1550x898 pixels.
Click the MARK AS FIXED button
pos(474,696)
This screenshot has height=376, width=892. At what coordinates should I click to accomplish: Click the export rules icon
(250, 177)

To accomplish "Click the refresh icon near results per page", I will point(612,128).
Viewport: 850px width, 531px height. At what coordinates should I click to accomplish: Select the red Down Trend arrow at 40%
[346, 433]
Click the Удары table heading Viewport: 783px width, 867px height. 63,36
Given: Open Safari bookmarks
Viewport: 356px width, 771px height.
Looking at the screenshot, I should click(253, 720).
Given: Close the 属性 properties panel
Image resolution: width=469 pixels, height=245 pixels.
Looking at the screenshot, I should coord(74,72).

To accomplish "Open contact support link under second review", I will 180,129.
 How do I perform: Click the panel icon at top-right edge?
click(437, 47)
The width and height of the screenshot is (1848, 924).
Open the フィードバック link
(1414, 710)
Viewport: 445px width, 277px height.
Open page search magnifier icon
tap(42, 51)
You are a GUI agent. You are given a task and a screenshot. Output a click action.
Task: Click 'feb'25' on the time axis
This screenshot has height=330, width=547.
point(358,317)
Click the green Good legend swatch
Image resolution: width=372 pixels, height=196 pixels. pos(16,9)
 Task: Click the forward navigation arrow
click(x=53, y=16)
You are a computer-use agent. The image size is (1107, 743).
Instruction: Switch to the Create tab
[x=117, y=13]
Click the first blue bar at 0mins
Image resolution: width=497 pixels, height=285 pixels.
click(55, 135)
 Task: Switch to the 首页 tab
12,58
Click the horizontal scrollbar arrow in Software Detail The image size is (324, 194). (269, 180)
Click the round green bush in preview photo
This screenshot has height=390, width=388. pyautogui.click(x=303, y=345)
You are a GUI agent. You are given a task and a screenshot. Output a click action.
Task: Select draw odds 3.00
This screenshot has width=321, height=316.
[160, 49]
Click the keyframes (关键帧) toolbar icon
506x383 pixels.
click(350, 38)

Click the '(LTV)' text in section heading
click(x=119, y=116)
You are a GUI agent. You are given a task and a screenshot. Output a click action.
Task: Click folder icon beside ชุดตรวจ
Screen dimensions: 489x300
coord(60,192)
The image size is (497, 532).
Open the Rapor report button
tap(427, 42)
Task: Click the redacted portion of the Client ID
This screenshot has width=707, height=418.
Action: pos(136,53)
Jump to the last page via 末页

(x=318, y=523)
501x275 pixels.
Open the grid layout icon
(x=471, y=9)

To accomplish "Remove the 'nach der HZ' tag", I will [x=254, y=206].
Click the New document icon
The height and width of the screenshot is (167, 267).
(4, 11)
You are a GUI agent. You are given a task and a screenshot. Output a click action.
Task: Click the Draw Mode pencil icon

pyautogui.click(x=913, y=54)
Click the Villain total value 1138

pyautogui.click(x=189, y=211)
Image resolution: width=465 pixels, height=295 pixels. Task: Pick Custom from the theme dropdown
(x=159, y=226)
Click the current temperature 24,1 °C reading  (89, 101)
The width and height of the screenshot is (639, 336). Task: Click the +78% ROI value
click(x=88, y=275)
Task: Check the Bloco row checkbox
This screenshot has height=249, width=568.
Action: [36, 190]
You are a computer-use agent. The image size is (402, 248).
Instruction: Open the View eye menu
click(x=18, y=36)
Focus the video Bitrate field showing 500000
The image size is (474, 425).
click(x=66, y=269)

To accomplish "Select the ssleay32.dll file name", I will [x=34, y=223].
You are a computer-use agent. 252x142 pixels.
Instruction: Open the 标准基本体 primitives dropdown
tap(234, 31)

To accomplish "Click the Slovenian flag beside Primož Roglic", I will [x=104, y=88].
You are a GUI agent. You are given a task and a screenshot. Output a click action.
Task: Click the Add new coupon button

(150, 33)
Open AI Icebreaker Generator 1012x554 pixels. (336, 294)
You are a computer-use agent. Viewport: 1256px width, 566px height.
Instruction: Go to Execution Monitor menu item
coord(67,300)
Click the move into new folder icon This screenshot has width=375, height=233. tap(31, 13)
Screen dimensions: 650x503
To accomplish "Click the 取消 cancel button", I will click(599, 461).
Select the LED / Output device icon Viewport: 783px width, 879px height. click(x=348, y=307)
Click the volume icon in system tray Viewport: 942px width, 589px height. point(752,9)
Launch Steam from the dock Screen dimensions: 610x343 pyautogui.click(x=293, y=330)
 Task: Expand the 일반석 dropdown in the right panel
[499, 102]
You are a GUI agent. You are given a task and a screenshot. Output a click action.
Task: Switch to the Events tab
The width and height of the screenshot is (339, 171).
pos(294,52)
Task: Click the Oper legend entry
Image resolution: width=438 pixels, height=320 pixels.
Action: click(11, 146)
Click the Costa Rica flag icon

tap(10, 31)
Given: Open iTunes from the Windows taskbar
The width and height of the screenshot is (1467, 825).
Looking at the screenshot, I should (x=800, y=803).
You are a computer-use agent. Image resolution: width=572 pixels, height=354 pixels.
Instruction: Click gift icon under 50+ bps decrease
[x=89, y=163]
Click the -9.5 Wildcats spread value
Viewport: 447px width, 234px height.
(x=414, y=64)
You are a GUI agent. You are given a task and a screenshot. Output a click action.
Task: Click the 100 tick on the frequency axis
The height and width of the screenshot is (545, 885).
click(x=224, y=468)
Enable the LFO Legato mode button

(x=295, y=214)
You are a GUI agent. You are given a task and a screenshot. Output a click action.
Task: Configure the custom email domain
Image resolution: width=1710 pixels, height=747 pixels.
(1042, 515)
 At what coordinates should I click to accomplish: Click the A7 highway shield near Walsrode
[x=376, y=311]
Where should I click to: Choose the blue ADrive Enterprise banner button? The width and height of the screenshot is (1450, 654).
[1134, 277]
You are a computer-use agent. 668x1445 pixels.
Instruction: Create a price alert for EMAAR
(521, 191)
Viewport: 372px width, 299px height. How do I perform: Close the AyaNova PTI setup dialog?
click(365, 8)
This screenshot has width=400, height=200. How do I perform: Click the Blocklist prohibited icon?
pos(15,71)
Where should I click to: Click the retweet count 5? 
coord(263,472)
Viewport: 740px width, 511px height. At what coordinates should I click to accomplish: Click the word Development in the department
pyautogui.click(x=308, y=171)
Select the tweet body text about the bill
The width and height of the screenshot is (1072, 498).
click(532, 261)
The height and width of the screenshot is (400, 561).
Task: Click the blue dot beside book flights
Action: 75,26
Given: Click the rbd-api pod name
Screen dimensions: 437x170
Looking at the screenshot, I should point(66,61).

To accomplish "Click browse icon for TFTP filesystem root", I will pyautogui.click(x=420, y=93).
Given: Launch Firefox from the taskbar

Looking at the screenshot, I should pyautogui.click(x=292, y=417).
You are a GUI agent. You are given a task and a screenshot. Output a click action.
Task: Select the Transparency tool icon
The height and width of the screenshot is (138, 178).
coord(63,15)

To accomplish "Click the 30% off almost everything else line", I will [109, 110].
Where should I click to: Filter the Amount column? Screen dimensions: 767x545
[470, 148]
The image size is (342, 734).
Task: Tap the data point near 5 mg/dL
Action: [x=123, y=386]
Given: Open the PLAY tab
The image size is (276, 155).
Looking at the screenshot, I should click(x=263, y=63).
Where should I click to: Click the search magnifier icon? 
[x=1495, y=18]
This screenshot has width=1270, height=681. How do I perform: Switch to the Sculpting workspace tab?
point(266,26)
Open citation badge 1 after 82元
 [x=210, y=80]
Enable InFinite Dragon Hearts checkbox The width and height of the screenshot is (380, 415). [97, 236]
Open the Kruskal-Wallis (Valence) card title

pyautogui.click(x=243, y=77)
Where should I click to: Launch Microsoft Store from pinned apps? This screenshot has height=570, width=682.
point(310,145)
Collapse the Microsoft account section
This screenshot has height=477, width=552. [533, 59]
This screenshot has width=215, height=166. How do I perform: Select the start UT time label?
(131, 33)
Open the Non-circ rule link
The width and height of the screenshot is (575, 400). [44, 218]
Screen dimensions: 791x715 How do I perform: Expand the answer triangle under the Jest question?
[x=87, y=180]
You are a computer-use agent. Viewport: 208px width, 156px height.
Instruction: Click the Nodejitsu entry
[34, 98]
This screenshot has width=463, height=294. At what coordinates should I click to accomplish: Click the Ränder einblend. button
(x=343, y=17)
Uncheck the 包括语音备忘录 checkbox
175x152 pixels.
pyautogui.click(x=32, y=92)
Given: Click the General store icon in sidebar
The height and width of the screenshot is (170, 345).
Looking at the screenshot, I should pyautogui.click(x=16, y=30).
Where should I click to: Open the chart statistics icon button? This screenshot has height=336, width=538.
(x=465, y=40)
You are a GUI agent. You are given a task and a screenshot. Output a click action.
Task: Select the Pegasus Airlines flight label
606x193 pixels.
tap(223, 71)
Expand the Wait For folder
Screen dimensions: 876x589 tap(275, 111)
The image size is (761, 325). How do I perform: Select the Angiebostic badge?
☆ ☆ ☆ ☆
* Problem to solve *
Set down exactly the lines of the data above, beginning with the line that has "The image size is (497, 532)." and ending with the line that has "You are a computer-use agent. 252x142 pixels.", and no others.

* Response *
The image size is (497, 532).
Open the Rapor report button
tap(427, 42)
Task: Click the redacted portion of the Client ID
This screenshot has width=707, height=418.
Action: pos(136,53)
Jump to the last page via 末页

(x=318, y=523)
501x275 pixels.
Open the grid layout icon
(x=471, y=9)

To accomplish "Remove the 'nach der HZ' tag", I will [x=254, y=206].
Click the New document icon
The height and width of the screenshot is (167, 267).
(4, 11)
You are a GUI agent. You are given a task and a screenshot. Output a click action.
Task: Click the Draw Mode pencil icon

pyautogui.click(x=913, y=54)
Click the Villain total value 1138

pyautogui.click(x=189, y=211)
Image resolution: width=465 pixels, height=295 pixels. Task: Pick Custom from the theme dropdown
(x=159, y=226)
Click the current temperature 24,1 °C reading  (89, 101)
The width and height of the screenshot is (639, 336). Task: Click the +78% ROI value
click(x=88, y=275)
Task: Check the Bloco row checkbox
This screenshot has height=249, width=568.
Action: [36, 190]
You are a computer-use agent. The image size is (402, 248).
Instruction: Open the View eye menu
click(x=18, y=36)
Focus the video Bitrate field showing 500000
The image size is (474, 425).
click(x=66, y=269)

To accomplish "Select the ssleay32.dll file name", I will [x=34, y=223].
You are a computer-use agent. 252x142 pixels.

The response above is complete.